Thinking about it in terms of python object though, `pandas` takes many of the features of the basic data types that we discussed earlier and aggregates them into a 2+ dimensional dataframe.

The building block of pandas dataframes are `numpy` arrays. `numpy` arrays are essentially indexed lists of one datatype that are vectorized and stored more efficiently than base python lists. These are the columns of the dataframe. A dataframe contains many of these arrays sharing the same index values (0, 1, 2, 3 ... on the left).

Like a dictionary, pandas dataframes are indexed - however it is indexed in 2 dimensions - the x (row) and y (column) axis of the dataframe.
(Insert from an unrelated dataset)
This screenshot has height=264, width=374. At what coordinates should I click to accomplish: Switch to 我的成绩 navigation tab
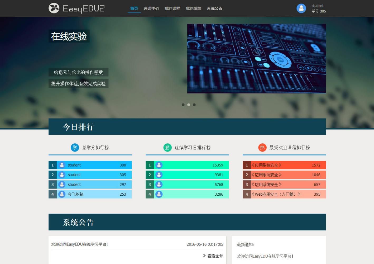pyautogui.click(x=193, y=8)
With this structure, we can return a row of data (values across multiple numpy arrays that share the same index value) or a column of data (one individual `numpy` array)


First lets import pandas. Note that we are aliasing the package as `pd` for ease of use

In [1]:
import pandas as pd

Next we can create our first dataframe. We will go over the two most common ways to create a dataframe. The first is from a basic dictionary of lists.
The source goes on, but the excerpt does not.